One thing leads to the other and Chuma gets Caroline in the family way, a thing that makes Kahuthu livid. Chuma feels the only way of getting acceptance by the Kahuthus, and perhaps getting Caroline’s hand in marriage is through making money of his own. The path he chooses to riches lands him in trouble with authorities and into jail, hence the book’s famous opening: Hail jail the place for all; the only house where a government minister and a pickpocket dine together, work, discuss matters on equal terms.

Gicheru is a man whose life is mirrored in his art. His other book Two in One is based on his experience after his eight-month old daughter was stolen by a house girl, in 1979. The baby was never found. The book tells the story of barren women who steal other people’s children. “… over the years, living without my daughter has taught me that biological parents are but just instruments of bringing a baby to the world,” he told The Standard – then East African Standard – in a 2001 interview.

Perhaps it the experience of losing a daughter to theft that influenced his decision to adopt two girls.

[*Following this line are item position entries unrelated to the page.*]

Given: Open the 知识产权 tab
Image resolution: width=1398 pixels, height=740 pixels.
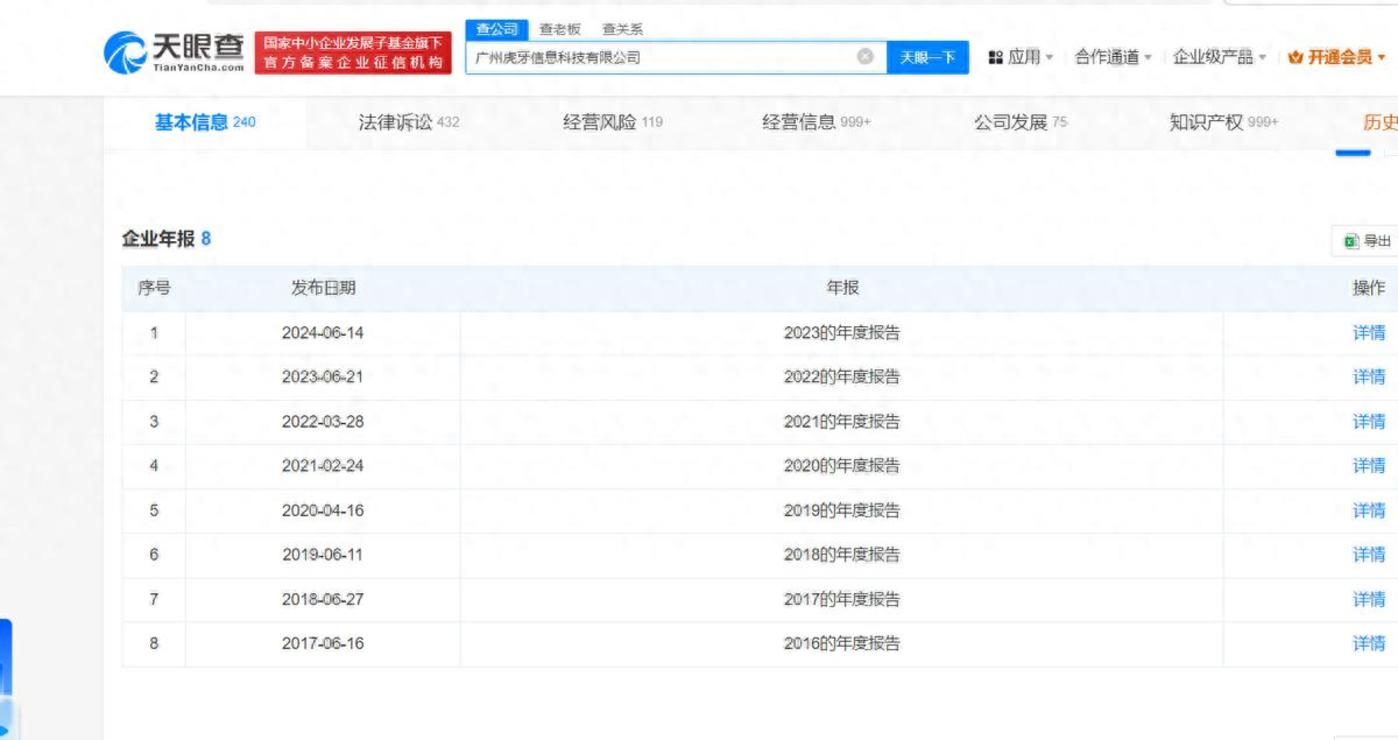Looking at the screenshot, I should 1223,122.
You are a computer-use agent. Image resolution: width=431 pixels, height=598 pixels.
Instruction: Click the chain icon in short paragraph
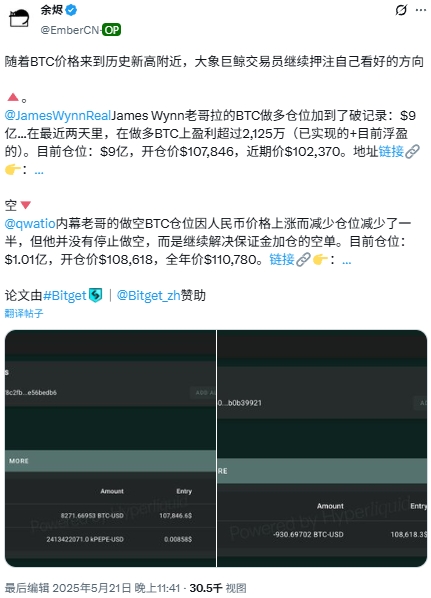[303, 260]
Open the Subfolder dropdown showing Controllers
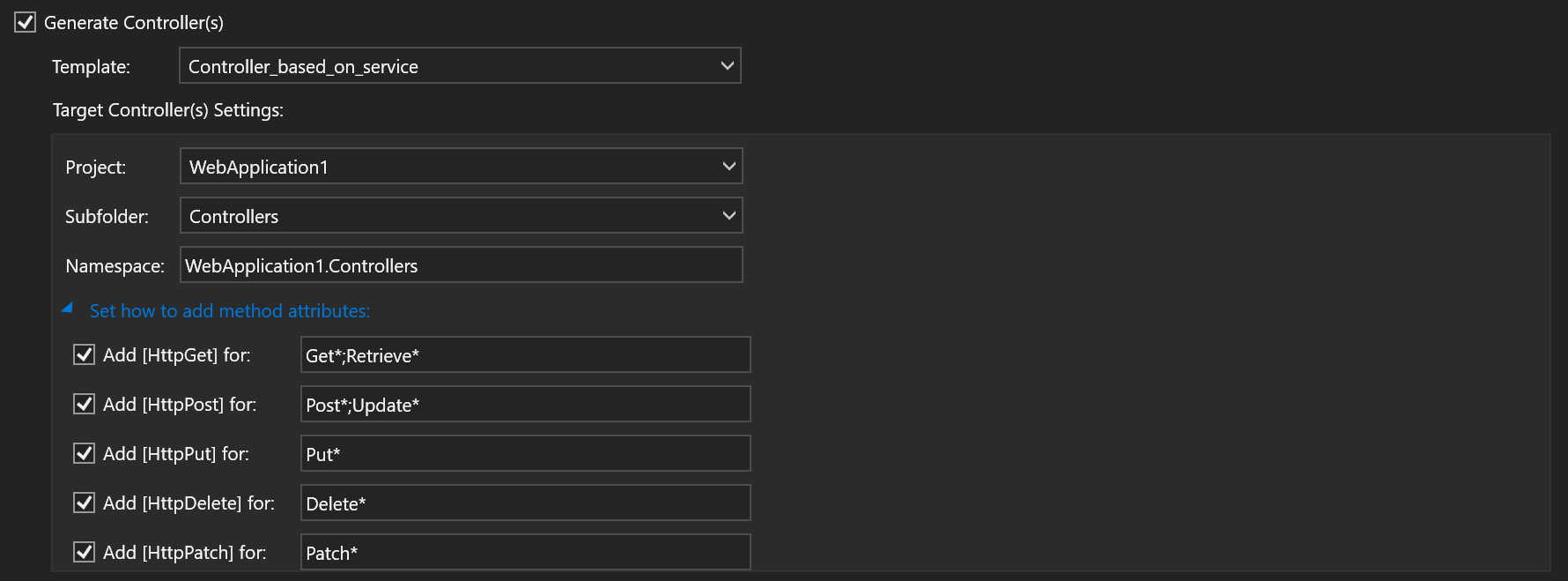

His other books included The Ivory Merchant, The Double and The Mixer. Later in life he wrote a children’s book The Ring in the Bush published by Longhorn. He had, in mid last year, announced that he was in the process of turning Across the Bridge into a movie.

In 2009 Gicheru wrote A Handful of Terere, a post humous biography of Samuel Mbugua Githere. In an interview he told this writer that the family of the late Githere asked him to research, compile and write the story of Githere, a prominent Nairobi businessman who had died of a stroke related illness in 1997. Githere had been a contemporary of the late business magnate Njenga Karume and it is him who introduced Njenga into the world of business.

During the launch of the book, at Njenga’s Jacaranda Hotel, Njenga told the gathered audience that he had wanted to continue with his education with a view to becoming a lawyer but Githere prevailed upon him to drop his studies and make money instead. “Githere told me that if we made a lot of money we would hire as many lawyers as we wanted,” said Njenga. That ‘prophecy’ turned true.

Gicheru said that writing Terere – published by Longhorn – was his most challenging assignment as writer but also one that he found immensely satisfying.

At the time of his death Gicheru was the proprietor of Animo Resort in Mtwapa. The joint also hosted Gikuyu and Kiswahili plays some of which he wrote himself. The late Wahome Mutahi used to bring his Gukuyu cultural plays at Gicheru’s establishment.

Gicheru was born in 1947 in Kiamwangi near Karatina, in Nyeri County. He attended Kiamwangi Primary Up to Standard Eight before joining St Mary’s High School also in Nyeri. He briefly worked as a clerk with the Ministry of Lands before joining the then East African Airways. He later left paid employment to start his own business. He spent most of his business life in Mombasa.

He married Nancy Wamuyu 1972. The couple had three biological daughters – including the stolen one – and two adopted daughters. He had two grandchildren. He was buried in his Gakawa Farm in Nanyuki on Tuesday, May 13, 2014.